Personal information
- Full name: Albert Willam Trevaskis
- Date of birth: 23 August 1902
- Place of birth: West Melbourne, Victoria
- Date of death: 2 July 1980 (aged 77)
- Place of death: Glenroy, Victoria
- Original team(s): North Melbourne (VFA)
- Height: 173 cm (5 ft 8 in)
- Weight: 67 kg (148 lb)

Playing career^{1}
- Years: Club / Games (Goals)
- 1921–24: North Melbourne (VFA) / 29 (13)
- 1925–29: North Melbourne (VFL) / 64 (26)
- 1930: Coburg (VFA) / 11 (5)
- ^{1} Playing statistics correct to the end of 1930.

= Tim Trevaskis =

Australian rules footballer, born 1902

Albert William "Tim" Trevaskis (23 August 1902 – 2 July 1980) was an Australian rules footballer who played for North Melbourne in both the Victorian Football Association (VFA), and the Victorian Football League (VFL).

==Family==
The son of George William Trevaskis (1872-1952), and Rosetta Trevaskis (1875-1946), née Jordan, Albert William Trevaskis was born on 23 August 1902.

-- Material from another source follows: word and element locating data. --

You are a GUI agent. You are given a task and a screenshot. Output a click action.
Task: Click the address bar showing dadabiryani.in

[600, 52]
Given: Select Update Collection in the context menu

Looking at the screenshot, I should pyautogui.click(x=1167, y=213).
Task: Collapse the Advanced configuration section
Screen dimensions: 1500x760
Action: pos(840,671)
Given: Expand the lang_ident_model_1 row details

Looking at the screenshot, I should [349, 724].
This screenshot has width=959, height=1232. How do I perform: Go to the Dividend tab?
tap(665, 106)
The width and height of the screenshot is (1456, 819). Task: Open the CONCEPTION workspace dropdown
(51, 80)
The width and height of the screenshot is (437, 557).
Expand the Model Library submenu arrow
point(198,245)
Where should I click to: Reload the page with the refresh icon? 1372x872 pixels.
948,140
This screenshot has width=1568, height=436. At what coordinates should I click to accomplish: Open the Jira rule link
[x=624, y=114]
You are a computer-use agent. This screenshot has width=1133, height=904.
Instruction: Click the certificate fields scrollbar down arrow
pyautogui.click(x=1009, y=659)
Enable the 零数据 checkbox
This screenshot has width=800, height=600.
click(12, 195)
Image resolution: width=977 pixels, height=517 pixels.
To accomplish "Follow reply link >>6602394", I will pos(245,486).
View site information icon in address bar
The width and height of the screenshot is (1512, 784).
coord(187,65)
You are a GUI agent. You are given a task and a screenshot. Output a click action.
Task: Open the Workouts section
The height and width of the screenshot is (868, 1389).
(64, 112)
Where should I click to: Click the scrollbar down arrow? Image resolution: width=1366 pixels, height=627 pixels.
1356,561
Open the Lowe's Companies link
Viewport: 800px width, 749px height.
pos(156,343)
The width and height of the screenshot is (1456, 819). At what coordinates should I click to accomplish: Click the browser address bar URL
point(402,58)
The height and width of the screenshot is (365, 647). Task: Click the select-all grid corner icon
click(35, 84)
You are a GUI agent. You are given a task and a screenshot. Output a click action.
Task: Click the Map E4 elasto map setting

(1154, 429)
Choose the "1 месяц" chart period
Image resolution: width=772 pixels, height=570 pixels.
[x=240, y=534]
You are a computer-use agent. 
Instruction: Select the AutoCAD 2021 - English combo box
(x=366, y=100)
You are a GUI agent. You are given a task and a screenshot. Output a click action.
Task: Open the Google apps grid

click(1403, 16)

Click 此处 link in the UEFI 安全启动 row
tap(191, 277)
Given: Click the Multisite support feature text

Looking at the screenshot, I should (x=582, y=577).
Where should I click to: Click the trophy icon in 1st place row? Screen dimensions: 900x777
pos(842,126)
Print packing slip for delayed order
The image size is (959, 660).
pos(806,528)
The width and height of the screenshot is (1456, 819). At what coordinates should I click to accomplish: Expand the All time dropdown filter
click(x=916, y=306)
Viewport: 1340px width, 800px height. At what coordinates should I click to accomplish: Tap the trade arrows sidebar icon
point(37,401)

He married Alicia Florence Cruickshank (1904-1984) in 1923.

==Football==
===North Melbourne (VFA)===
Trevaskis played with North Melbourne in the Victorian Football Association (VFA) in the 1921, 1923, and 1924 seasons.

===North Melbourne (VFL)===
In 1925 he was a member of their inaugural VFL team and was a regular member of the team for five years, playing mostly as a rover and at half forward.

He was captain of the team in 1929.

===Interstate VFL===
He represented the VFL in the interstate match against New South Wales, that was played in Sydney on 8 June 1929.

===Coburg (VFA)===
He briefly captain-coached Coburg in 1930.

===North Melbourne Reserves (VFL)===
He was later in charge of North Melbourne's reserves team.